“El entrenamiento profesional es solamente un lado de La educación. El objeto es la inmediata comprensión.
Existe, sin embargo, una diferencia entre los rudos valores especializados de la mayoría de los hombres Prácticos y los escasos valores de un mero estudiante”.
El hombre se puede aprender todo acerca del sol, de la atmósfera y de la rotación de la tierra, pero aún puede perder la brillantez de la puesta del sol”
WHITEHEAD

Cartas de Chaukl
Por Leonel Chaul Chamut.-
Actualmente es una costumbre muy arraigada en la sociedad descalificar a tal o cual persona para cualquier actividad; el no conceder el valor real y la valía real a las personas y a las cosas; es un hecho común entre compañeros de trabajo o entre amigos y camaradas, que se emitan juicios ligeros para hacerlos sentir poca cosa, o que son torpes y tontos.
Hacemos juicios al vapor y, al juzgar ligeramente sin profundizar y sin sustentarlos, dictaminamos negativamente sobre las personas, no midiendo el impacto negativo y los alcances devastadores de nuestros juicios sobre las personas o cosas.

:: Tu tarea ::
Prosigue, por favor, el artículo sobre los juicios ligeros a partir de su última oración. Las filas provienen de una fuente distinta a la del artículo sobre los juicios ligeros.

:: Datos proporcionados ::

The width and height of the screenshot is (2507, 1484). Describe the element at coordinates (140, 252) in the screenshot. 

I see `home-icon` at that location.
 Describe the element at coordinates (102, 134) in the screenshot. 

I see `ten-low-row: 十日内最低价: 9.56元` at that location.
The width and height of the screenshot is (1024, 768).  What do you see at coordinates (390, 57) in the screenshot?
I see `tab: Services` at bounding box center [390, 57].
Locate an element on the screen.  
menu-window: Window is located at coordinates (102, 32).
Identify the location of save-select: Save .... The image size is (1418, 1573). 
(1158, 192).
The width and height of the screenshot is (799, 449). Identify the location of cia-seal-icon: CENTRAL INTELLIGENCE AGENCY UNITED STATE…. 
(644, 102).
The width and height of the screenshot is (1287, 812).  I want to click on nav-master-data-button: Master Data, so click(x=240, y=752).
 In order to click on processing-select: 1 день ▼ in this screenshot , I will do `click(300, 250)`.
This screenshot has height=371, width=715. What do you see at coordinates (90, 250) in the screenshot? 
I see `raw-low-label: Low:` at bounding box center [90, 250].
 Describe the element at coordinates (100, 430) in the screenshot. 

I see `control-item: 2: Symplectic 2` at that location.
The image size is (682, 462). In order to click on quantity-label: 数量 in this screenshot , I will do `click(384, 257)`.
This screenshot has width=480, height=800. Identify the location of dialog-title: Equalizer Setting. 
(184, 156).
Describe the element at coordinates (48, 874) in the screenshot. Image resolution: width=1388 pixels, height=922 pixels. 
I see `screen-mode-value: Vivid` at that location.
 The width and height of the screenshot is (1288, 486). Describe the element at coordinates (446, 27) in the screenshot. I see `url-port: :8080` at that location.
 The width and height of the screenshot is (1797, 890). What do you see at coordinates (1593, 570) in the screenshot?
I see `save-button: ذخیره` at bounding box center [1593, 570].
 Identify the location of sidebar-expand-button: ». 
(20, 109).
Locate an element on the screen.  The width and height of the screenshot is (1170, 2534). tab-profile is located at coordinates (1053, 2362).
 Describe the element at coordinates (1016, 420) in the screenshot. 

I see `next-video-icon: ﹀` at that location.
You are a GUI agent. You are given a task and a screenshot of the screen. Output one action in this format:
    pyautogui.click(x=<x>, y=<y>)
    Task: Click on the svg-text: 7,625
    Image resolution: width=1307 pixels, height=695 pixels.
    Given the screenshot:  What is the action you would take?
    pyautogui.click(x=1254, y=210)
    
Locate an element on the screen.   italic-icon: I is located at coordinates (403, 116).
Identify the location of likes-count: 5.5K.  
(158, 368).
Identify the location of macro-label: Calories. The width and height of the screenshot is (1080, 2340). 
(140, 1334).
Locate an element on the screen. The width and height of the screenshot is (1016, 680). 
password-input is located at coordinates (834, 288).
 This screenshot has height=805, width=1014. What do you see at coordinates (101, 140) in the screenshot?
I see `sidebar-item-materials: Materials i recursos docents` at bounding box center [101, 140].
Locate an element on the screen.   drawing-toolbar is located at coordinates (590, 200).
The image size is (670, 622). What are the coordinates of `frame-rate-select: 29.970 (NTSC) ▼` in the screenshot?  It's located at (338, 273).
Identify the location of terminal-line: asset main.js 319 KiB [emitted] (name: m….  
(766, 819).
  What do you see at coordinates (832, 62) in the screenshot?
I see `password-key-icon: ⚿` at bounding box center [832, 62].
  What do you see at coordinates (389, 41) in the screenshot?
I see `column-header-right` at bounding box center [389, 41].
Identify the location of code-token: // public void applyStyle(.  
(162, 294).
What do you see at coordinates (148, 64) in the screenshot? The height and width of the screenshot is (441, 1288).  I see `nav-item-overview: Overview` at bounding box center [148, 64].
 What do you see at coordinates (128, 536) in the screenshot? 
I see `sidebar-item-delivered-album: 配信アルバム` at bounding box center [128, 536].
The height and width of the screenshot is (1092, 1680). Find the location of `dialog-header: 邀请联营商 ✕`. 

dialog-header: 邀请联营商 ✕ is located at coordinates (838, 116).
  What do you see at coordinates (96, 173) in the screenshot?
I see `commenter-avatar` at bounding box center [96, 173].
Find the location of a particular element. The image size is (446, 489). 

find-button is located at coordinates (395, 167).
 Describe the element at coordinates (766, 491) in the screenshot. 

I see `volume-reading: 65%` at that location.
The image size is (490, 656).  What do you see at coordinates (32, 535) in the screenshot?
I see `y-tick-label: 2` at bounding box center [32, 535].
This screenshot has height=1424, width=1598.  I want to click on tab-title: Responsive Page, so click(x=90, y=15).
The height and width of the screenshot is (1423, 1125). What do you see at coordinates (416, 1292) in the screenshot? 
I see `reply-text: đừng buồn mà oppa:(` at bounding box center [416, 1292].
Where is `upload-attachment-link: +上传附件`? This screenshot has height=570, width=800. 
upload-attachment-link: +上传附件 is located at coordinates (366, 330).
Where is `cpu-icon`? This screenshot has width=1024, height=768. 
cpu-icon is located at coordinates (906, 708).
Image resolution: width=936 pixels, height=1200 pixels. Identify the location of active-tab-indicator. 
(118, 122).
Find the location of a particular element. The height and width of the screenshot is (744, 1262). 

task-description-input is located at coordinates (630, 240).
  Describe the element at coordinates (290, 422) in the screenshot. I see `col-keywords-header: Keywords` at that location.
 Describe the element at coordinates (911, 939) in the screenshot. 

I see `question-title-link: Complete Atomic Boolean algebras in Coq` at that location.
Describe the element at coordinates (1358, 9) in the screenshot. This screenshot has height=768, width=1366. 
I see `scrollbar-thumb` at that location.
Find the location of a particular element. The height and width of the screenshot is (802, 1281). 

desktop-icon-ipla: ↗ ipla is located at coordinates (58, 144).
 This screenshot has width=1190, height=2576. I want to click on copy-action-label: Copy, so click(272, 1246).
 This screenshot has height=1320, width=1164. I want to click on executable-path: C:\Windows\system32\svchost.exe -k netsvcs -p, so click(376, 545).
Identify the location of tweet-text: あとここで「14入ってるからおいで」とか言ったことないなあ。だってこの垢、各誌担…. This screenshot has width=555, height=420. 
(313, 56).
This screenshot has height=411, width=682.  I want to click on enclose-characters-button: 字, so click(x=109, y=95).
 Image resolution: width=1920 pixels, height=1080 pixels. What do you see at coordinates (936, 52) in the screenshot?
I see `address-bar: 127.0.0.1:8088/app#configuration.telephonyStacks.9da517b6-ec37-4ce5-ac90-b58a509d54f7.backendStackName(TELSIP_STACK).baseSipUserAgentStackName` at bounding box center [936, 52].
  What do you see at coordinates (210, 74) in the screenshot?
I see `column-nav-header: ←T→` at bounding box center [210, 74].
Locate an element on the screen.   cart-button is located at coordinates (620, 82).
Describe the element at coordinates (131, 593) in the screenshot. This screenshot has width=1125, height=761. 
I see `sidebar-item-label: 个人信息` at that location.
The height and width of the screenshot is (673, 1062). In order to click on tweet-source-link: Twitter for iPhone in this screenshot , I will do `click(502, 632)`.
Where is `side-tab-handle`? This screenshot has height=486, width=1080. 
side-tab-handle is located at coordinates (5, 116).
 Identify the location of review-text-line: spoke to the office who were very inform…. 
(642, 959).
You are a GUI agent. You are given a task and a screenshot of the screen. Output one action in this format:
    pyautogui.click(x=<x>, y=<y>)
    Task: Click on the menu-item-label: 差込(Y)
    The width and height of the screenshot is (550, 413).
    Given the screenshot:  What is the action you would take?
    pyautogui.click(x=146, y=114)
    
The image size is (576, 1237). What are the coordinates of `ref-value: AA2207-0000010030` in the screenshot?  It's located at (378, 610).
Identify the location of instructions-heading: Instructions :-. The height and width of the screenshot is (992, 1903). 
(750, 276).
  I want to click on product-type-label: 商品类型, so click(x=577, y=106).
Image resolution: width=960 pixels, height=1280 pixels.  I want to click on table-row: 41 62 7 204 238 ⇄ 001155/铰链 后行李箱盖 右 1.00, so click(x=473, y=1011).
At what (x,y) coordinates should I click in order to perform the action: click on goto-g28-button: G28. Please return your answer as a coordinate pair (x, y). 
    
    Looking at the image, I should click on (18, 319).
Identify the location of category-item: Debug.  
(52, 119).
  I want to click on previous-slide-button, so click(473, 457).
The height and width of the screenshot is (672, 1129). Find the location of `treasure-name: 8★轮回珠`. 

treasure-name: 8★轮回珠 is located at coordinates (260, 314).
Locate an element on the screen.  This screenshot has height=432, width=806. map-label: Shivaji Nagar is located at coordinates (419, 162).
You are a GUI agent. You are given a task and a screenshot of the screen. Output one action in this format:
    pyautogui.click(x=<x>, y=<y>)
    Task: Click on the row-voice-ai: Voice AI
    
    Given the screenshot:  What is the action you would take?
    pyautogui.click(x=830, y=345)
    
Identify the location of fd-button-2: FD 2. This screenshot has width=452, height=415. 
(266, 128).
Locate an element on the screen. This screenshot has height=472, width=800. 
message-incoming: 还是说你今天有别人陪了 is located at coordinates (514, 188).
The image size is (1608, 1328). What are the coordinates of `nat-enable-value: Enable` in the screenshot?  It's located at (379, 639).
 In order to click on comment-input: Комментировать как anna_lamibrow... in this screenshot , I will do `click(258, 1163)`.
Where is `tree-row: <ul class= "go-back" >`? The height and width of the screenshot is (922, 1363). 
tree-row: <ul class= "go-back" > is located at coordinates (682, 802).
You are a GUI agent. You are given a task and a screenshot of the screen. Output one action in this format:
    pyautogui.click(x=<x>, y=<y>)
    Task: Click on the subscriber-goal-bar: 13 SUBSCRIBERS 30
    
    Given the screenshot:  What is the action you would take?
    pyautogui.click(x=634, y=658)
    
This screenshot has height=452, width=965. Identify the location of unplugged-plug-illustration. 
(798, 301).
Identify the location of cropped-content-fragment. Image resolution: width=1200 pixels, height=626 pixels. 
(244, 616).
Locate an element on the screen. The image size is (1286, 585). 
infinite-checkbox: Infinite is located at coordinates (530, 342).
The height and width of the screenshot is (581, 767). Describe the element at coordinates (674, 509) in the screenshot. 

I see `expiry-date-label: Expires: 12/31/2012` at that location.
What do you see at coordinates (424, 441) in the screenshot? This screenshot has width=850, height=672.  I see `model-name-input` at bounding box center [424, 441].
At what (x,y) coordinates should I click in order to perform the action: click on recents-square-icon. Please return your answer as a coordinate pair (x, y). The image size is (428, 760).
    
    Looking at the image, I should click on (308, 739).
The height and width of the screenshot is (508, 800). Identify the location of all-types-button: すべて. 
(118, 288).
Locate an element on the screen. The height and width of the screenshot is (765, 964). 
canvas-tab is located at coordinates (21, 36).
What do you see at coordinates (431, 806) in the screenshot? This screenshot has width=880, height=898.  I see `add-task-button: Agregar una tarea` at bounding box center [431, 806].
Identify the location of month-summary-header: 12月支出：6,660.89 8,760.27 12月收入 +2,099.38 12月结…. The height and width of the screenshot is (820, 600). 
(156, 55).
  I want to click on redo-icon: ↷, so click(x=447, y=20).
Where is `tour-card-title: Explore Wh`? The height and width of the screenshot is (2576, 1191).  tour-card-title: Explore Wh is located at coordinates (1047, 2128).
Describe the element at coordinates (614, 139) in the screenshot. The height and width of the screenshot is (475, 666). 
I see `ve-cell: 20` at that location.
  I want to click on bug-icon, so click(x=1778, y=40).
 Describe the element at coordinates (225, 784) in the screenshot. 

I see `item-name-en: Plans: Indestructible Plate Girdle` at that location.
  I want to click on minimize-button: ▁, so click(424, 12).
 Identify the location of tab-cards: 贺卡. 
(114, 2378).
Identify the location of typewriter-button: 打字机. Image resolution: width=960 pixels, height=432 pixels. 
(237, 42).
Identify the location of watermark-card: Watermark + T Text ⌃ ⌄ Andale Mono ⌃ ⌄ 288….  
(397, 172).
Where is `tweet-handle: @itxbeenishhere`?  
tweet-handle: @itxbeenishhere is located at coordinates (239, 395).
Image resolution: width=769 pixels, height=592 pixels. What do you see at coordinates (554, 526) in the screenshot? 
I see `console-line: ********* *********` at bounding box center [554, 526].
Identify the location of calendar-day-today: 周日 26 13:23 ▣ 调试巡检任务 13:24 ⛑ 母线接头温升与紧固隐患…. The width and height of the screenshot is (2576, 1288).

:: Respuesta al ejercicio ::
Muchos de los que sufren juicios a la ligera son incapaces de continuar una vida de aceptación y confianza en sí mismos.
Hace algunos años, siendo maestro en una institución educativa de mucho prestigio en el ámbito Nacional, en un congreso de educación dentro del mismo instituto, en mi exposición sobre educación, manifesté mi firme oposición a las pruebas de inteligencia para la admisión de los alumnos usadas por esa institución; porque ese tipo de evaluaciones en lugar de abrir su posibilidad de autoestimas, los descalificaban y los hacían sentir a la mayoría de ellos incapaces, ineptos, incompetentes o torpes, y eso lejos de abrir sus posibilidades autoestimativas y de desarrollo mental, lo único que lograba, en la mayoría de los casos, era ponerlos en un estado de escepticismo profundo respecto de sus propias capacidades.

Qué mi razón de oponerme firmemente a esas pruebas era por que el valor de ellas, comúnmente conocidas como C.I., (COCIENTE DE INTELIGENCIA); era cuestionable para poder determinar el grado total de la inteligencia del alumno. Además de que estos exámenes, eran juicios sumarios de calificación y descalificación de las mentes jóvenes que van buscando un espacio en los salones de aprendizaje, y porque además el C.I. solamente determina el cómo la inteligencia de uno, se compara, con aquella de la población como un total.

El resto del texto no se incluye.